Please read the passage about the play below and say who plays piano for the chorus and also serves as music director.

**PASSAGE TO READ:**

--- START ---

The set, designed by John Browne, is sparse, like a community hall: folding chairs, risers, an upright piano, a table with coffee urns. In the first scene the chorus go through their warm-ups with the pianist, Magnus Gilljam, who is also the music director.
The play begins with an aboriginal boy seeing three ships arrive, vowing to kill everyone. This scene will repeat in a different way at the end. The way Grieg loops his scenes around is like music, and because it is,it gets under our skin and affects us the way music does. Breathing matches it. A motif has a different meaning the second time around.
When The Boy enters Claire’s choir room, she welcomes him and invites him to sing, though it’s all right if he doesn’t, because not everybody feels like singing.
It’s a fact: hope hurts more than pain.
In some scenes we’re inside The Boy’s head. He wants to make a mark on the world, he says. We hear how Claire and a choir member ran into a music room, where the boy asked them which one of them he should kill. We meet his loathsome father. We watch as Claire unravels. She begins having the choir do Shamanistic exercises (they don’t like this much).
She’s a nurse who smothers the boy at birth. She and her lover adopt the teenage boy.
We understand why Claire is so damaged, but it’s hard on her lover, who can only understand so far. And Claire’s rage is exhausting. One night a stranger talks to her as she walks along alone. It’s chilling when the stranger gently asks her to take a step back from the edge. Shortly after that she visits the boy in prison, intending to poison him.

--- END ---

**GIVEN MATERIAL:**
--- START ---

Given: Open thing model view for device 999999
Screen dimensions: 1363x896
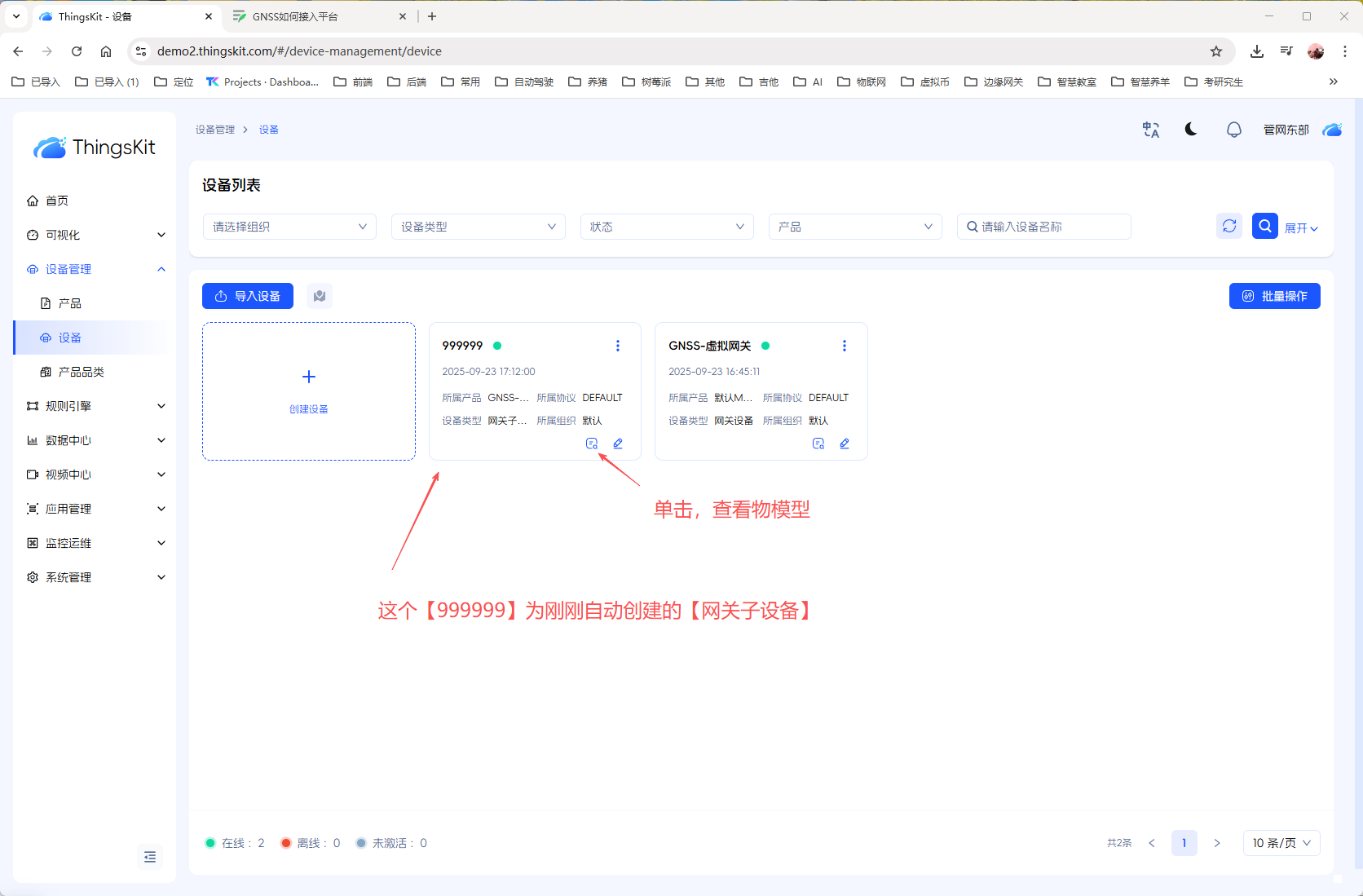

--- END ---

**WRITTEN SOLUTION:** Magnus Gilljam.